Pose de vernis classiques ou semi-permanents, de faux ongles, « nail art »… Autant d’activités quotidiennes des prothésistes ongulaires, qui les exposent à des produits chimiques dangereux. L’INRS estime que 75% des maladies recensées dans les consultations spécialisées sont des allergies, cutanées dans 48% des cas et respiratoires dans 27% des cas.

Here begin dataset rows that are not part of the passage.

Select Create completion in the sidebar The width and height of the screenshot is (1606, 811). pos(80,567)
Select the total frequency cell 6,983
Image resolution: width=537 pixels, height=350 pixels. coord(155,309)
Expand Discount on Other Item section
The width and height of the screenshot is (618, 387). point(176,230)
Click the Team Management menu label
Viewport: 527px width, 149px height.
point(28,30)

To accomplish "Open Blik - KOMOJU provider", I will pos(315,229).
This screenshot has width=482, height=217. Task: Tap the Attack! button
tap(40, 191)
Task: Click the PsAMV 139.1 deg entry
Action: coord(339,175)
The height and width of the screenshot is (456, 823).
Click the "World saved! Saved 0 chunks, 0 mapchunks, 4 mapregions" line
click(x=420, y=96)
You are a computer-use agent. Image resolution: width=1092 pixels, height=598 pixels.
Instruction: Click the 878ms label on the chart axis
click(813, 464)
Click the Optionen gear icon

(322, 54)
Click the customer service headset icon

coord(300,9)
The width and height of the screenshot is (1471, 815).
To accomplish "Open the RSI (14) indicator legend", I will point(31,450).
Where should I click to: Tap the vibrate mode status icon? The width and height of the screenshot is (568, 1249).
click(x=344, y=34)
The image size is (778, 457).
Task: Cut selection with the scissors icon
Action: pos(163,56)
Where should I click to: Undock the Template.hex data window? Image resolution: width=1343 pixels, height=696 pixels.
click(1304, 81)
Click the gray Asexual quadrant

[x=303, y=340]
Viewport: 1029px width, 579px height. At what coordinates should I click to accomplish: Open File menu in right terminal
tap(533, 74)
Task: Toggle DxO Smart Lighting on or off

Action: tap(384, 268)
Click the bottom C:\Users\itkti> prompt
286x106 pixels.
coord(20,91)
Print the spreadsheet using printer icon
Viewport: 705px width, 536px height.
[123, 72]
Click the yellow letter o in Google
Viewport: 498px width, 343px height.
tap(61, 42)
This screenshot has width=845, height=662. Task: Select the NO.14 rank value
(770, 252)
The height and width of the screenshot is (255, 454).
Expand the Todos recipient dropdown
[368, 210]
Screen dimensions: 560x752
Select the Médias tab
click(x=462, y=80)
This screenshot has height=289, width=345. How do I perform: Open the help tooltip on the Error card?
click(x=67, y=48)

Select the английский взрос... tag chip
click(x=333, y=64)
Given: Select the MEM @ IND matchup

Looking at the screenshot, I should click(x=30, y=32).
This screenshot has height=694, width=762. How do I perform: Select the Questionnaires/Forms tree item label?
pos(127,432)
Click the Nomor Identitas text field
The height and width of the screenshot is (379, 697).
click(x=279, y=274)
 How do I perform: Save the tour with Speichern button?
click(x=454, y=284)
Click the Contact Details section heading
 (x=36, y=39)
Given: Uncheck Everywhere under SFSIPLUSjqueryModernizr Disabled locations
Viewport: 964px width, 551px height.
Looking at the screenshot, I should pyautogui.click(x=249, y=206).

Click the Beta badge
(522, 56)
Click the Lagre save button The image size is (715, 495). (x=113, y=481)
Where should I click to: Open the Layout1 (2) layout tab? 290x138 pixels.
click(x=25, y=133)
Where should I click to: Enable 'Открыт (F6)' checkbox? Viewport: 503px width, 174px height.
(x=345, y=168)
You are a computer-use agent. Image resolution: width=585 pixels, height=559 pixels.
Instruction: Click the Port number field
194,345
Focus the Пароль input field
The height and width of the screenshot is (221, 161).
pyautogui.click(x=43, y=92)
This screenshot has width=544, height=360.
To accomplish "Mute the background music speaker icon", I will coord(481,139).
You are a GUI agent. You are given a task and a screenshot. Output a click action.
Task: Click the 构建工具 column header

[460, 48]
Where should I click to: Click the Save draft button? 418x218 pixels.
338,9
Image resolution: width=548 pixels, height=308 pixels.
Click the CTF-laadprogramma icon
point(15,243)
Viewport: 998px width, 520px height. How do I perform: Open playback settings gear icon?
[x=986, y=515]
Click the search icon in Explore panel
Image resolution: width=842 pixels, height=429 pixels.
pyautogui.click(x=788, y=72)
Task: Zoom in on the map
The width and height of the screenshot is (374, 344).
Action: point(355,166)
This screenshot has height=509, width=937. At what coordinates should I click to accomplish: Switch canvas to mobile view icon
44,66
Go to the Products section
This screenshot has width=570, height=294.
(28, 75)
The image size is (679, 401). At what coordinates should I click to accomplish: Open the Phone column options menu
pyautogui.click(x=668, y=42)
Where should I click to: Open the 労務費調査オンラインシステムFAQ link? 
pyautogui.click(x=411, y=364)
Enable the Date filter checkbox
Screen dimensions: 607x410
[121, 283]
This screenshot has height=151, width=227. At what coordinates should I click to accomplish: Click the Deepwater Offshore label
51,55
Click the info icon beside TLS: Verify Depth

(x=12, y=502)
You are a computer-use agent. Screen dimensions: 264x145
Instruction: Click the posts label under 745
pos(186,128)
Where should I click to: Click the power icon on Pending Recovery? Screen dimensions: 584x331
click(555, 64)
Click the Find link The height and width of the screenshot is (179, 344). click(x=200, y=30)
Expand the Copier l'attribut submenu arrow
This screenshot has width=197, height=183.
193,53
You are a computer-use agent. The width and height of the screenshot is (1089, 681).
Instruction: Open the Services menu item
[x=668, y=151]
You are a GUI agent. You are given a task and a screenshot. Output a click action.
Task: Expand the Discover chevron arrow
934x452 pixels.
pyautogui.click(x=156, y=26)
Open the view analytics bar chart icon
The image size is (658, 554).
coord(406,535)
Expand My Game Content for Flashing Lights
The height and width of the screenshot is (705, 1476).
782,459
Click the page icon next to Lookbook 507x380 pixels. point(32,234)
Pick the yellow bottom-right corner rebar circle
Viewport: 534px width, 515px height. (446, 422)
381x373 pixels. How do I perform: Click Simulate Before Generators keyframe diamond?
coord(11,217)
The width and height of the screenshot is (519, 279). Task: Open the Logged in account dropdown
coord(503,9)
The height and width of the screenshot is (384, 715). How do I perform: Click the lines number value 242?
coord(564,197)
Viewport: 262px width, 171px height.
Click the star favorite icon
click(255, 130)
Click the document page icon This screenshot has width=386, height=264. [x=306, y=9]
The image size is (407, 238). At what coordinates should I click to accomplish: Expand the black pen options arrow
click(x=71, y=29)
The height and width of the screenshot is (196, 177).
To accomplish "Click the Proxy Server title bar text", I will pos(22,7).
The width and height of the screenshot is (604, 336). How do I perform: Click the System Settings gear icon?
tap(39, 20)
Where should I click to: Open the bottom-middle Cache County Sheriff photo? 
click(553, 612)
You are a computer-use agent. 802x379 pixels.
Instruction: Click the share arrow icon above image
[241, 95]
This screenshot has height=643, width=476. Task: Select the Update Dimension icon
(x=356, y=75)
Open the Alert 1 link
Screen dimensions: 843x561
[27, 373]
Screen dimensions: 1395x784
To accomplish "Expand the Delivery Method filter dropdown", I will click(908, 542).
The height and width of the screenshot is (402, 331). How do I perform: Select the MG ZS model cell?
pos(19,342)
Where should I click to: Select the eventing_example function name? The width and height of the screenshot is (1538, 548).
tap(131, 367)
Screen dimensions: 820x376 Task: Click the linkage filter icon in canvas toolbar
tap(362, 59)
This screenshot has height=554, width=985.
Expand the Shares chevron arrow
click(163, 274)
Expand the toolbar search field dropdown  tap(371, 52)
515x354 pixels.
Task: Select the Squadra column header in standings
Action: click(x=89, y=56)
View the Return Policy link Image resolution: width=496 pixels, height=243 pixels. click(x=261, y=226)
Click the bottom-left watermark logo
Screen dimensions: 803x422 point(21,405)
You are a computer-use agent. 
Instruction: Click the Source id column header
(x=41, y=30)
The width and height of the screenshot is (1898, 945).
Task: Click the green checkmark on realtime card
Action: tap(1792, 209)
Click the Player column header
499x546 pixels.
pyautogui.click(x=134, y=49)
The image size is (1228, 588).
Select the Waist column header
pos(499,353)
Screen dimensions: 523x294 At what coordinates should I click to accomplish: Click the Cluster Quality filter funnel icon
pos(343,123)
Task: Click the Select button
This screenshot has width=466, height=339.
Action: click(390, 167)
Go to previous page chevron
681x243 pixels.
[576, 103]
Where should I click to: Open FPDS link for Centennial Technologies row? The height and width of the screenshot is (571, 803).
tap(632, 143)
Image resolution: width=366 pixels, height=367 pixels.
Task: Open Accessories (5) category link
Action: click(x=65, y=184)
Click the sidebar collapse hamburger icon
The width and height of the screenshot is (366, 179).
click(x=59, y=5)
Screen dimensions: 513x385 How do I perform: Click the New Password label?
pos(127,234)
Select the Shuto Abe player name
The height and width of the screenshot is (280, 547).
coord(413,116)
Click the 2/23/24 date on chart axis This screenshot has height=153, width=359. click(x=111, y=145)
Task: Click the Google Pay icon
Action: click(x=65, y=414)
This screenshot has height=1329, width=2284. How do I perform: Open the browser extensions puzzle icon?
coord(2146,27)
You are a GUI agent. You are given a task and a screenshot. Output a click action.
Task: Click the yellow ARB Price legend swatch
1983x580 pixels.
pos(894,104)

En cause : les monomères, méthacryliques, formaldéhydes, composés organiques volatiles… contenus dans les résines, vernis, colles ou dissolvants utilisés tous les jours par les prothésistes ongulaires. Sans oublier les poussières émises lors des opérations de ponçage et de limage des ongles. Après les coiffeurs, ces autres professionnels des soins esthétiques sont donc encouragés à faire évoluer leurs pratiques. En remplaçant les solvants et résines nocifs par des produits moins dangereux d’abord. Mais aussi en garantissant une bonne ventilation des locaux, voire en équipant les salariées – le métier est très majoritairement féminin – de gants, lunettes de protection ou masques.

Douleurs au dos et aux articulations

Les troubles musculo-squelettiques représentent quant à eux 15% des maladies recensées dans les consultations spécialisées, révèle l’INRS. Ils sont provoqués par le travail en position statique, les mouvements répétitifs ou encore l’utilisation d’équipements vibrants (polisseuse, ponceuse…). Douleurs dorsales, aux bras et au cou sont les plus courantes. Pour y remédier, les employeurs sont invités à investir dans des équipements ergonomiques, des outils légers, et à ménager des temps de récupération pour leurs salarié.e.s. Idéalement, entre chaque client.e.

A savoir : L’INRS met à disposition l’outil OiRA pour aider les professionnels à évaluer les risques au sein de leurs entreprises et à bâtir leurs plans d’actions de prévention.